Feb 28, 2019 // Exploration of sustainable Arctic fisheries: microbiomes for bioprospecting and fish health assessments
Erin Hamilton, M. Sc. Candidate
The Towards a Sustainable Fishery for Nunavummiut (TSFN) Project is partnered with the Nunavut community of Gjoa Haven. We are using genomic and microbial analyses to inform strategies to retain genetically-diverse and healthy fish stocks for Inuit communities. In this region, Arctic char (Salvelinus alpinus) and whitefish (Coregonus spp.) can be anadromous, migrating annually from the ocean to freshwater lakes and rivers in order to escape sub-zero temperatures. The fish and their associated microbiomes must adapt accordingly to their changing environment. Analysis of fish microbial community compositions has shown that skin bacterial communities are statistically different when sampled from freshwater or saline water sites, but appear to maintain a core community, with Proteobacteria, Firmicutes, and Cyanobacteria presenting as major phyla. Given these findings, microbial assemblages could be used as a proxy for fish health. In addition, there is bioprospecting potential for microbial taxa that could provide advantages for fish in aquaculture.

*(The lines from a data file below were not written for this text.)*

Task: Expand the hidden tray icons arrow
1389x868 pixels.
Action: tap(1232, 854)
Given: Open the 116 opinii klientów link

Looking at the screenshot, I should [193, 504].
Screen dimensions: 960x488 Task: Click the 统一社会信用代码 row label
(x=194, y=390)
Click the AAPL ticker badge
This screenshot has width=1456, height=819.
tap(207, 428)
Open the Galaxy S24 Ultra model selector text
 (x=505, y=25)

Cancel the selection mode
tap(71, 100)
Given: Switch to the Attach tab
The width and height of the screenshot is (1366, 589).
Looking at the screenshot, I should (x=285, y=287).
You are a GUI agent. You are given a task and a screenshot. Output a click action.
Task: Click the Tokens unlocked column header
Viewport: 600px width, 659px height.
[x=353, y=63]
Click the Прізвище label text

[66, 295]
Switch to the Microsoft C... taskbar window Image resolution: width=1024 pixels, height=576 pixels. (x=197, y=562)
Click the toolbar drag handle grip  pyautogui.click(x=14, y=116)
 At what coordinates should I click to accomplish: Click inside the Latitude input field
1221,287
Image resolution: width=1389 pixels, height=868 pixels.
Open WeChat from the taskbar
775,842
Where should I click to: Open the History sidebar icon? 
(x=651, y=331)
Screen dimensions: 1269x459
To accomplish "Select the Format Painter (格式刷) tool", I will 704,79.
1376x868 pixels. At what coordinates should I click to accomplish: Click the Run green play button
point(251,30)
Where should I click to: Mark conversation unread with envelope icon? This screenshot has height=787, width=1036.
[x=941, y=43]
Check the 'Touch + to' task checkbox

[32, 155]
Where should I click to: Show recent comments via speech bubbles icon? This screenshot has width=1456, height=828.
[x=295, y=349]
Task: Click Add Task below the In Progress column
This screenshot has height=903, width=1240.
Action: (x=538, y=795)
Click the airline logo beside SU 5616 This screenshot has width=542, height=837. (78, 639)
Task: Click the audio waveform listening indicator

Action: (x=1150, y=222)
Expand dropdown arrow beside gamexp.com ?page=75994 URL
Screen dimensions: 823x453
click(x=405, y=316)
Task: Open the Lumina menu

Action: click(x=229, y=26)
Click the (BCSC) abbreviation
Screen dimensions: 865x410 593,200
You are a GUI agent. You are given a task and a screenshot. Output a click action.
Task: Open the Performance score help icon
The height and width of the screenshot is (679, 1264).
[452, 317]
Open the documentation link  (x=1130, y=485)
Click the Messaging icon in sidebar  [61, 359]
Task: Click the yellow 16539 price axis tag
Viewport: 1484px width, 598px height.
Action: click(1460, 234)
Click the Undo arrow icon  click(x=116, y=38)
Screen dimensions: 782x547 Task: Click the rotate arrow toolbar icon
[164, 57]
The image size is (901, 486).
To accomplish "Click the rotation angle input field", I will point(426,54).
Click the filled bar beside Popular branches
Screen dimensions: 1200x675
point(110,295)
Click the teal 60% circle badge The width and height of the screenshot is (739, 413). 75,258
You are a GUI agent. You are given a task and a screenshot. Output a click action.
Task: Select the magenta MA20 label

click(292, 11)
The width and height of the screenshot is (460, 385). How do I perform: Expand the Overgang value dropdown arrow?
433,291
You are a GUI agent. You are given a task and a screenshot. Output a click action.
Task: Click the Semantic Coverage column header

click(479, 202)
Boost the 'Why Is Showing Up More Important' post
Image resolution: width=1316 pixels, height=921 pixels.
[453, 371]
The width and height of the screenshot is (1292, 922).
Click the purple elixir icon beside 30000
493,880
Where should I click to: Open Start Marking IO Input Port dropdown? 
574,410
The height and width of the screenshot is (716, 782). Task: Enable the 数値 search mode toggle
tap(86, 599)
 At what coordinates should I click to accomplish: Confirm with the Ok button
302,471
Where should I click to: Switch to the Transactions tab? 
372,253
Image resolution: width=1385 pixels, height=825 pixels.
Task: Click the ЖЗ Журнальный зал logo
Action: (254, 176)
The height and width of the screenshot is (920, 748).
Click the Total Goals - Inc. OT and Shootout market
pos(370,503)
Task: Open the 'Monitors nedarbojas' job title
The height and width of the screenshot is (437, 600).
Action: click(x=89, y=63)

Friday, Feb 22, 11:30-12:30 // Temporal changes of Arabidopsis plasma membrane proteome during cold- and de-acclimation
Dr. Matsuo Uemura, Faculty of Agriculture, Iwate University, Morioka, Japan
Freezing stress is one of the most important limiting factors of plant survival. Plants have developed a freezing adaptation mechanism upon sensing low temperatures (cold-acclimation). Compositional changes in the plasma membrane, one of the initial sites of freezing injury, is prerequisite of achieving cold acclimation and have been investigated in several plant species. However, the cold dehardening process at elevated temperatures (de-acclimation) has not yet been fully characterized. Here we conducted shotgun proteomics with label-free semiquantification on plasma membrane fractions of Arabidopsis leaves during cold acclimation and de-acclimation. A list of 873 proteins with significantly changed proteins in response to the two processes was obtained. Although the cold-acclimation-responsive proteins were globally returned to non-acclimated levels by de-acclimation, several representative cold-acclimation-responsive proteins tended to remain at higher abundance during de-acclimation process. Our results suggest that plants deharden right after cold acclimation to restart growth and development but some protein changes of the plasma membrane may be maintained to cope with the threat of sudden freezing during deacclimation process.